Михаил Григорьевич одобрительно покачивал головой, но в разговор не встревал, боясь обидеть Орлова-старшего. Посматривал на ухоженный просторный орловский двор, бревенчатую лиственничную стену высокого – самого высокого в Погожем – дома, но с очень маленькими, по-настоящему сибирскими окошками. По двору носились работники. «Вышколил, одначе, – с лёгкой завистью подумал Михаил Григорьевич. – У такого волчары не загуляшь».
– Да в нонешние времена кому чего вздуматся, то и воротит, – досадливо махнул длинной рукой Иван Александрович. – Нонче в церкву не загонишь, а то ишо обыча́и они тебе будут блюсти! Держи карман ширше! В городе-то побудешь день-другой, так опосле отплёвывашься с неделю. Повело человека вкось и вкривь. Царя хают, Бога не признают, родителев не почитают, ревацанеров слушают, развесят уши. Тьфу, а не жисть пошла!

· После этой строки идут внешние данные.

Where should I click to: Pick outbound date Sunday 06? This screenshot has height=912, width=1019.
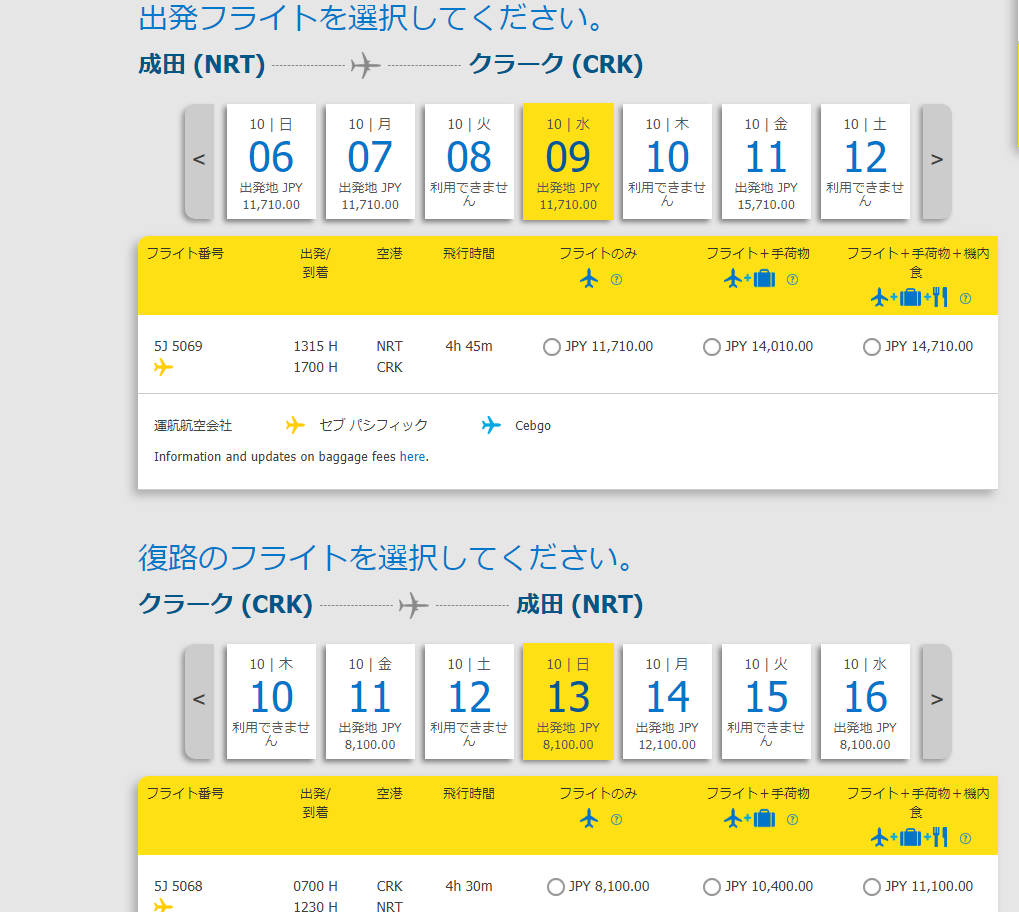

– Верно, верно, Иван Лександрович, – качал головой Охотников, с надеждой, однако, посматривая на Семёна, которому словно бы хотел сказать: «Давай-давай, напирай на батьку!»
– Так что, отец, со свадьбой порешим? – спросил Семён, пристально всматриваясь в отца. Отец не ответил, а повернулся неожиданно улыбнувшимся, но каким-то дремучим, бородатым лицом к Охотникову, подмигнул ему:
– Чего уж, коли молодым невтерпёж – надобно женить! Наше стариковское дело – маленькое, а жить-то имя́ купно. Надобно так надобно – на том и кончим, Михайла Батькович. Али как?
– Надобно, Иван Лександрович, надобно всенепременно! – радостно-больно вздрогнуло в напружиненно ожидавшей груди Охотникова. – В Крестовоздвиженскую повезём на венчание. Три экипажа – настоящих дворянских, с позументами, вензелями! – найму. Уж пировать, стало быть, так с размахом! Мне для Ленки ничего не жалко, лишь чтоб она счастливой была. Гостей будет тьмы тьмами. По всем законам справим свадьбу – будет и тысяцкой. Эх, в твои руки, Семён, передаю. Смотри мне! – весело погрозил он пальцем. – Девка она, конечно, своеобычная, учёная, вишь, – не будь промахом. По первости даст тебе понюхать шару самосадного, да ты похитрее будь: спасибо-де, суженая, за табачок. – И Михаил Григорьевич неестественно громко и один засмеялся.